— The problem —
Answer these questions from the book review:
(a) Which press published the two books?
(b) What helped Kara Goucher overcome her doubts and vulnerabilities as a runner?
(c) What does the review say Strong essentially is?

— Document excerpt —
****************

Review of Kara Goucher's Strong and Emelie Forsberg's Sky Runner

Updated: Jan 18


Blue Star Press recently published two quick read books by two world elite athletes - two-time American Olympian Kara Goucher and Swedish mountain runner and ultrarunner Emelie Forsberg. Both books will resonate with runners of all ages but will especially appeal to young female runners.

Kara Goucher's Strong: A Runner's Guid to Boosting Confidence and Becoming the Best Version of You is not your typical book about running and endurance. If you want to transform yourself into a confident runner, be prepared to reflect and write. Keeping a confidence journal helped Kara overcome her doubts and vulnerabilities as a runner. In Strong she shares excerpts from her confidence journal and techniques that have worked to make her a mentally stronger and confident runner.

For anyone experiencing insecurities and doubts about their running, keeping a confidence journal can help them to face and overcome their fears. Strong is essentially a guided blank journal book for the reader to complete at their own pace. Some of the guided questions and tasks include, for example, What is Your Biggest Long-term Goal, Running or Otherwise? and List Three Recurring Worries That Hold You Back.

****************

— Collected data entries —

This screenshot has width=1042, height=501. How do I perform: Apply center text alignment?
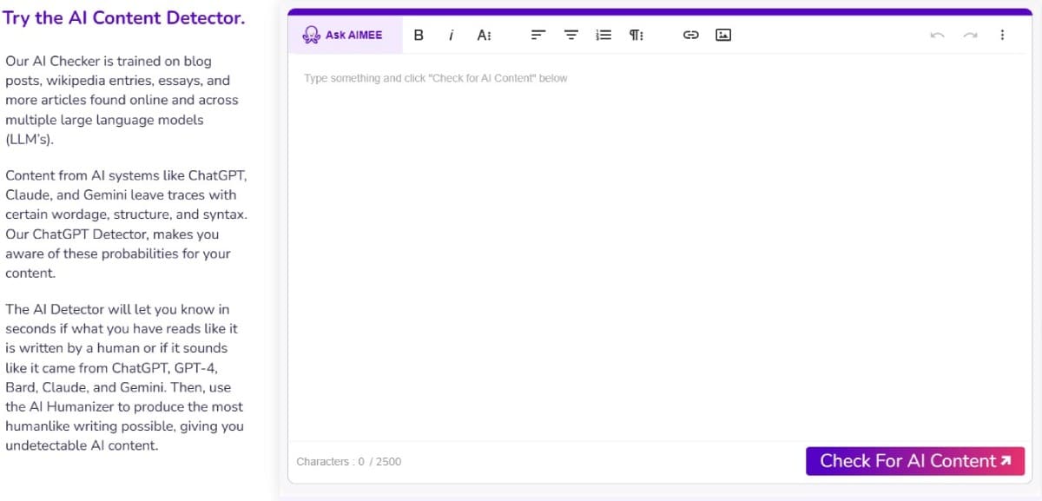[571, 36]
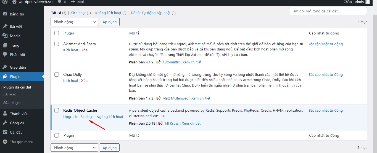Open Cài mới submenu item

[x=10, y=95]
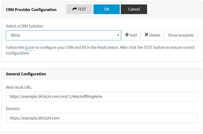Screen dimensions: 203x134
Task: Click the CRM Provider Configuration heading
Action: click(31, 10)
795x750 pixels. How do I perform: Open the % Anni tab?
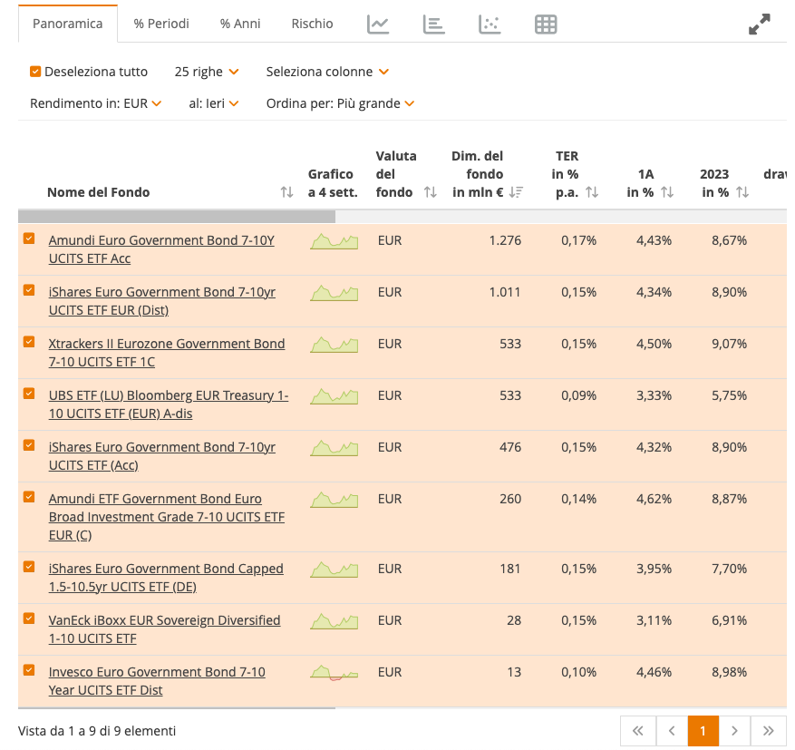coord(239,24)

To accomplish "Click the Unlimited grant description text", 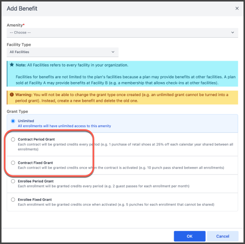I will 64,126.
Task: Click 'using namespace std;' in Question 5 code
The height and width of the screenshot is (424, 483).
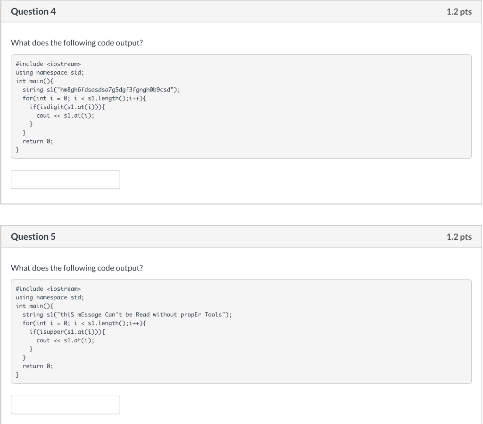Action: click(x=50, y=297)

****************

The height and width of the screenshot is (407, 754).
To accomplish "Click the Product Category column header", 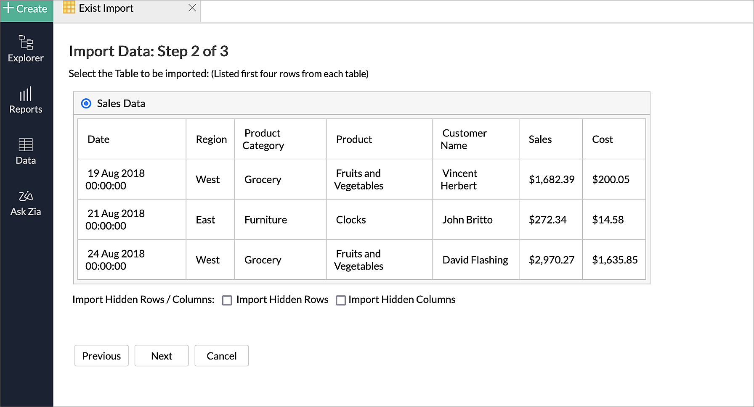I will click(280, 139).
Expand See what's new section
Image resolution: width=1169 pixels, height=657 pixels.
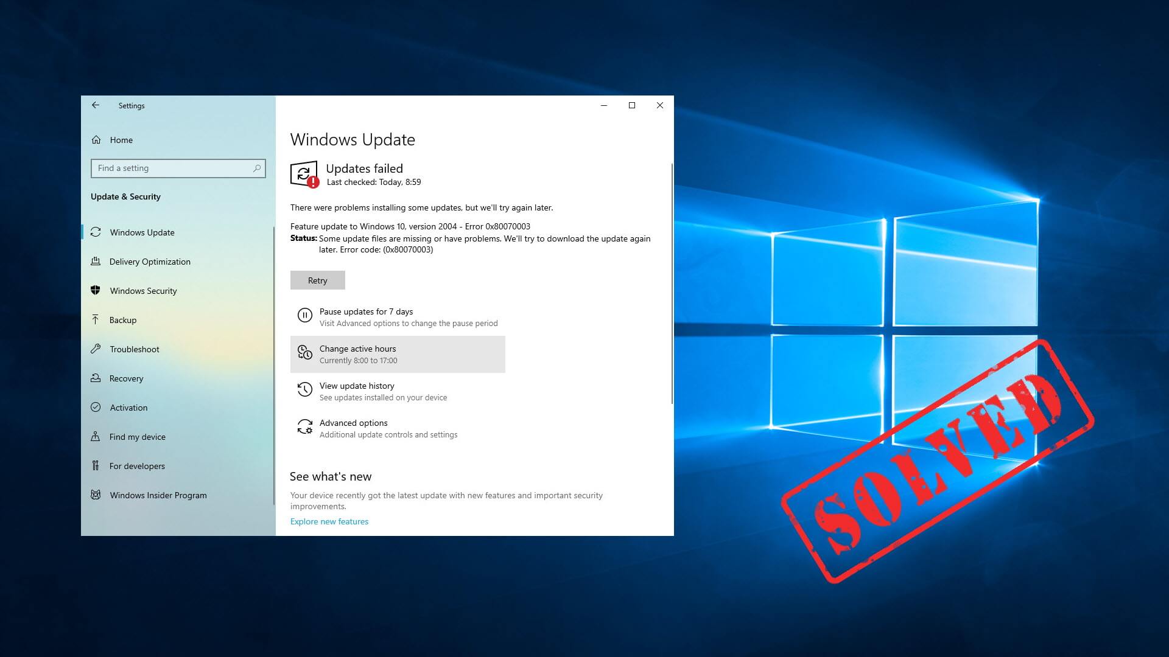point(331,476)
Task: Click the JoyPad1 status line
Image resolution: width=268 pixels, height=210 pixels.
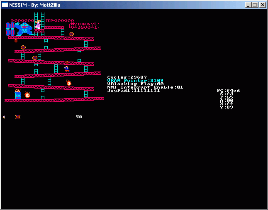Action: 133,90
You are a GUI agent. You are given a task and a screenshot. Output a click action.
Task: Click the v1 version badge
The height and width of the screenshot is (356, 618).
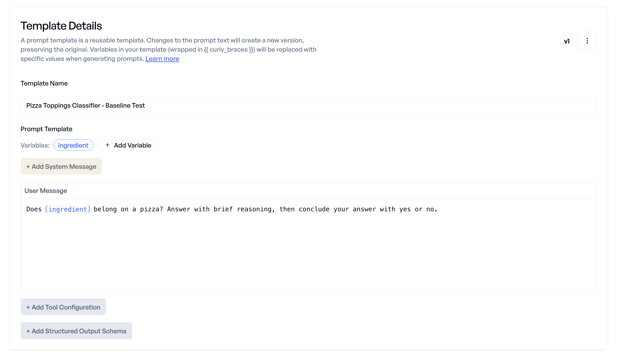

****************

— Finished task —
(a) Blue Star Press
(b) Keeping a confidence journal
(c) A guided blank journal book for the reader to complete at their own pace